Fame & Fortune: Rocker Duncan Sheik

Bankrate: Was this your first foray into writing for theater?

Duncan Sheik: Yes and no. It's the first major project that was undertaken, but over the course of the past eight years I wrote music for "Twelfth Night" when the Public Theater did it in Central Park in 2002. Steven and I have had two other musical projects. One was "Nero," which we did in San Francisco last year and which we're going to workshop at the Public later this summer; and then another piece called "The Nightingale," which we've workshopped three times already. So I was working on many other theater projects concurrently with "Spring Awakening," and in a way, working on these pieces has informed how I think about "Spring Awakening," and what that piece has become.

Bankrate: Do you have any traditional theater background or training?

Duncan Sheik: That's a gray area. When I was a kid I did a lot of musical theater and a lot of theater in general. I was The Artful Dodger in sixth grade. I was in "Barnum." We did "The Muppet Movie" as a musical and I was Gonzo. Then later, in high school, I was in the pit band for "Godspell." So I wasn't part of the theater crowd, per se, but I was always tangentially involved.

Bankrate: How are the sales for "Spring Awakening?"

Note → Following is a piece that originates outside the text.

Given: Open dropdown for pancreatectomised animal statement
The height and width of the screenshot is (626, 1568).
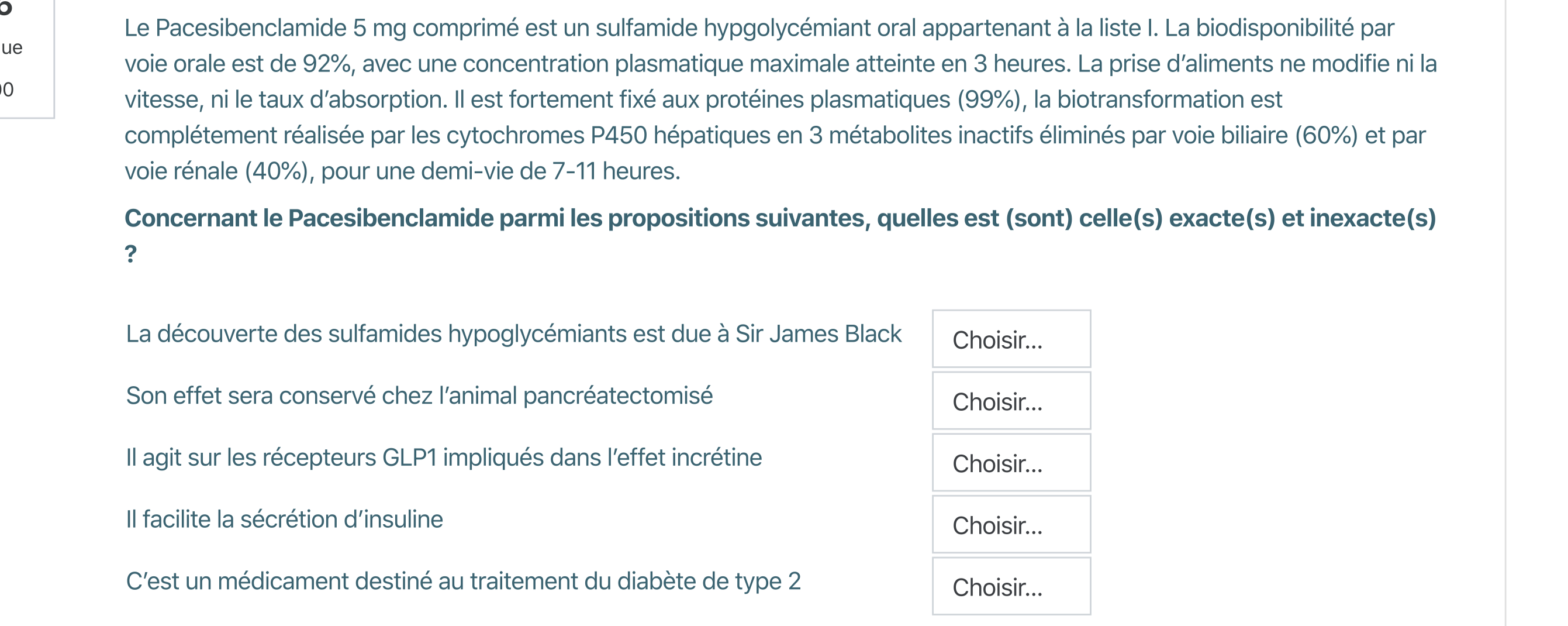Looking at the screenshot, I should coord(1010,401).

Duncan Sheik: After the Tony nominations, they kind of went through the roof. I think our sales almost doubled that week, and the box office continues to grow very healthfully. Here's the thing. What had happened before was, we had these amazing audiences in the theater, but they were younger and couldn't always spend $100 or $200 on a ticket. Now that the show has been lauded in this way, the existing theater audience is coming to see it as well, and those folks can spend $100 or $200 on a ticket. So it's helping our show move into the black a little quicker.

Bankrate: What has the show's success meant for you financially compared to your earlier pop music successes?


Duncan Sheik: I had a lot of success with my first album and as a songwriter, and where I was able to make money in that stage of my career was in publishing, because I wrote all the material on that record. So that was where the real income was coming from. But even though the record went gold, a gold record didn't mean you would recoup and receive royalties from album sales. To this day, I've never received a royalty from an album sale.